Provided data below:
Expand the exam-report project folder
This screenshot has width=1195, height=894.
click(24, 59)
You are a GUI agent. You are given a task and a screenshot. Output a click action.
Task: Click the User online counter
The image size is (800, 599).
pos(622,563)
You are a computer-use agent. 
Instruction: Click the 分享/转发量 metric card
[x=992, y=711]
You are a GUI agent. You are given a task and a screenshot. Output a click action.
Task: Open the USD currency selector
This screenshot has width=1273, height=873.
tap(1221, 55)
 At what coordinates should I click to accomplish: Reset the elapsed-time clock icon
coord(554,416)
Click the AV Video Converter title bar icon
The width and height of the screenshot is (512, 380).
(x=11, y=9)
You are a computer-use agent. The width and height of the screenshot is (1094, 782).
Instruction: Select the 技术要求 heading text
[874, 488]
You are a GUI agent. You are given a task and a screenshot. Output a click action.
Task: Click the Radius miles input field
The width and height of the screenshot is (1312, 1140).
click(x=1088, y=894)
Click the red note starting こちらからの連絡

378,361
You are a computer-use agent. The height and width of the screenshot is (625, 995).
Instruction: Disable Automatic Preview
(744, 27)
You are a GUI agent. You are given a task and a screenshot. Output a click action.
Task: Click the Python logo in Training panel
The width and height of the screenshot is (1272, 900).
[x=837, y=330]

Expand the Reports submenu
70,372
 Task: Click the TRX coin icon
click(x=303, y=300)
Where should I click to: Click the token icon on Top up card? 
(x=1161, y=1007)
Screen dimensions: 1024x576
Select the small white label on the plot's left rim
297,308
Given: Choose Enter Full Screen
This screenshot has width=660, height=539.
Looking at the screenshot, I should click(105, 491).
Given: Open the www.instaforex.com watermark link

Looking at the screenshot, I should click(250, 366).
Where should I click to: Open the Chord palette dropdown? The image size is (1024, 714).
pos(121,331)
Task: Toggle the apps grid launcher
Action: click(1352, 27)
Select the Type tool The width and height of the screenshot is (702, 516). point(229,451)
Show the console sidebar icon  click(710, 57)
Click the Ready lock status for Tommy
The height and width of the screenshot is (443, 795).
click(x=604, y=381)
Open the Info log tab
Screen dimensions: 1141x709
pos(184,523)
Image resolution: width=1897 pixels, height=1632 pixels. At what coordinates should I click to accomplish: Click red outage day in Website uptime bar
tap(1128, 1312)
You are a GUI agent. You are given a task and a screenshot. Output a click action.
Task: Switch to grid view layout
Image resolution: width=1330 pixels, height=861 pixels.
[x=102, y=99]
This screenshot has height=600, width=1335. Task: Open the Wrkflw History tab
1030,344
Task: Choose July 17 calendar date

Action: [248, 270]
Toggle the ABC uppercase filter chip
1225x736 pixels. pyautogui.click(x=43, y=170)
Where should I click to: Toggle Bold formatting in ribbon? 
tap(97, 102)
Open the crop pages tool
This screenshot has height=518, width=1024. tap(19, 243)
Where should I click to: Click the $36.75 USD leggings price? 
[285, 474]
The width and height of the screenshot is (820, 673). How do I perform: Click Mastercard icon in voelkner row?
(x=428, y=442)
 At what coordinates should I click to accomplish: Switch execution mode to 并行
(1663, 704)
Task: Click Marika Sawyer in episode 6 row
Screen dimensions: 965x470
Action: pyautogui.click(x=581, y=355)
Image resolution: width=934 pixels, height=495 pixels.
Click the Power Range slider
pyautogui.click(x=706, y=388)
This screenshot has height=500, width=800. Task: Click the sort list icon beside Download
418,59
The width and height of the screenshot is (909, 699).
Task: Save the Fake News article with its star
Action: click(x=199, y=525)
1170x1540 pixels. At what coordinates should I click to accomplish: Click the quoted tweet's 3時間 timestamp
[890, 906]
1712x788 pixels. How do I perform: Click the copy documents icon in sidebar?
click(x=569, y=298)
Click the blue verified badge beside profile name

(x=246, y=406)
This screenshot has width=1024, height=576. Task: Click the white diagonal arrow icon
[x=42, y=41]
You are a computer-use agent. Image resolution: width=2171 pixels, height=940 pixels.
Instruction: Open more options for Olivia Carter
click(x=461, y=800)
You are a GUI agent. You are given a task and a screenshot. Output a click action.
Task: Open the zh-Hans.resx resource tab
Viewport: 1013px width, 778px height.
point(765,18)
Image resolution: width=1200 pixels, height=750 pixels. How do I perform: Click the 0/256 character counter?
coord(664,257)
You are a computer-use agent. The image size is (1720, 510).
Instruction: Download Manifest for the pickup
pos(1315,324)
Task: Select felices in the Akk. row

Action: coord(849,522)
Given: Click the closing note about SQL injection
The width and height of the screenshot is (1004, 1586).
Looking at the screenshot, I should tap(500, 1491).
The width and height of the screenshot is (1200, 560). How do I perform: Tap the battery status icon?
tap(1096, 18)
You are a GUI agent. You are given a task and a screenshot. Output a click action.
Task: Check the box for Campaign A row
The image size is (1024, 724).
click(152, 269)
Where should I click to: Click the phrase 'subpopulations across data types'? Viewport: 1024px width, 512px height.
End of Provided data.
• [Task goal]:
Reproduce the full listing above, keeping every line intact.

• [Reply to the exercise]:
Expand the exam-report project folder
This screenshot has width=1195, height=894.
click(24, 59)
You are a GUI agent. You are given a task and a screenshot. Output a click action.
Task: Click the User online counter
The image size is (800, 599).
pos(622,563)
You are a computer-use agent. 
Instruction: Click the 分享/转发量 metric card
[x=992, y=711]
You are a GUI agent. You are given a task and a screenshot. Output a click action.
Task: Open the USD currency selector
This screenshot has width=1273, height=873.
tap(1221, 55)
 At what coordinates should I click to accomplish: Reset the elapsed-time clock icon
coord(554,416)
Click the AV Video Converter title bar icon
The width and height of the screenshot is (512, 380).
(x=11, y=9)
You are a computer-use agent. The width and height of the screenshot is (1094, 782).
Instruction: Select the 技术要求 heading text
[874, 488]
You are a GUI agent. You are given a task and a screenshot. Output a click action.
Task: Click the Radius miles input field
The width and height of the screenshot is (1312, 1140).
click(x=1088, y=894)
Click the red note starting こちらからの連絡

378,361
You are a computer-use agent. The height and width of the screenshot is (625, 995).
Instruction: Disable Automatic Preview
(744, 27)
You are a GUI agent. You are given a task and a screenshot. Output a click action.
Task: Click the Python logo in Training panel
The width and height of the screenshot is (1272, 900).
[x=837, y=330]

Expand the Reports submenu
70,372
 Task: Click the TRX coin icon
click(x=303, y=300)
Where should I click to: Click the token icon on Top up card? 
(x=1161, y=1007)
Screen dimensions: 1024x576
Select the small white label on the plot's left rim
297,308
Given: Choose Enter Full Screen
This screenshot has width=660, height=539.
Looking at the screenshot, I should click(105, 491).
Given: Open the www.instaforex.com watermark link

Looking at the screenshot, I should click(250, 366).
Where should I click to: Open the Chord palette dropdown? The image size is (1024, 714).
pos(121,331)
Task: Toggle the apps grid launcher
Action: click(1352, 27)
Select the Type tool The width and height of the screenshot is (702, 516). point(229,451)
Show the console sidebar icon  click(710, 57)
Click the Ready lock status for Tommy
The height and width of the screenshot is (443, 795).
click(x=604, y=381)
Open the Info log tab
Screen dimensions: 1141x709
pos(184,523)
Image resolution: width=1897 pixels, height=1632 pixels. At what coordinates should I click to accomplish: Click red outage day in Website uptime bar
tap(1128, 1312)
You are a GUI agent. You are given a task and a screenshot. Output a click action.
Task: Switch to grid view layout
Image resolution: width=1330 pixels, height=861 pixels.
[x=102, y=99]
This screenshot has height=600, width=1335. Task: Open the Wrkflw History tab
1030,344
Task: Choose July 17 calendar date

Action: [248, 270]
Toggle the ABC uppercase filter chip
1225x736 pixels. pyautogui.click(x=43, y=170)
Where should I click to: Toggle Bold formatting in ribbon? 
tap(97, 102)
Open the crop pages tool
This screenshot has height=518, width=1024. tap(19, 243)
Where should I click to: Click the $36.75 USD leggings price? 
[285, 474]
The width and height of the screenshot is (820, 673). How do I perform: Click Mastercard icon in voelkner row?
(x=428, y=442)
 At what coordinates should I click to accomplish: Switch execution mode to 并行
(1663, 704)
Task: Click Marika Sawyer in episode 6 row
Screen dimensions: 965x470
Action: pyautogui.click(x=581, y=355)
Image resolution: width=934 pixels, height=495 pixels.
Click the Power Range slider
pyautogui.click(x=706, y=388)
This screenshot has height=500, width=800. Task: Click the sort list icon beside Download
418,59
The width and height of the screenshot is (909, 699).
Task: Save the Fake News article with its star
Action: click(x=199, y=525)
1170x1540 pixels. At what coordinates should I click to accomplish: Click the quoted tweet's 3時間 timestamp
[890, 906]
1712x788 pixels. How do I perform: Click the copy documents icon in sidebar?
click(x=569, y=298)
Click the blue verified badge beside profile name

(x=246, y=406)
This screenshot has width=1024, height=576. Task: Click the white diagonal arrow icon
[x=42, y=41]
You are a computer-use agent. Image resolution: width=2171 pixels, height=940 pixels.
Instruction: Open more options for Olivia Carter
click(x=461, y=800)
You are a GUI agent. You are given a task and a screenshot. Output a click action.
Task: Open the zh-Hans.resx resource tab
Viewport: 1013px width, 778px height.
point(765,18)
Image resolution: width=1200 pixels, height=750 pixels. How do I perform: Click the 0/256 character counter?
coord(664,257)
You are a computer-use agent. The image size is (1720, 510).
Instruction: Download Manifest for the pickup
pos(1315,324)
Task: Select felices in the Akk. row

Action: coord(849,522)
Given: Click the closing note about SQL injection
The width and height of the screenshot is (1004, 1586).
Looking at the screenshot, I should tap(500, 1491).
The width and height of the screenshot is (1200, 560). How do I perform: Tap the battery status icon?
tap(1096, 18)
You are a GUI agent. You are given a task and a screenshot. Output a click action.
Task: Check the box for Campaign A row
The image size is (1024, 724).
click(152, 269)
Where should I click to: Click the phrase 'subpopulations across data types'? Viewport: 1024px width, 512px height.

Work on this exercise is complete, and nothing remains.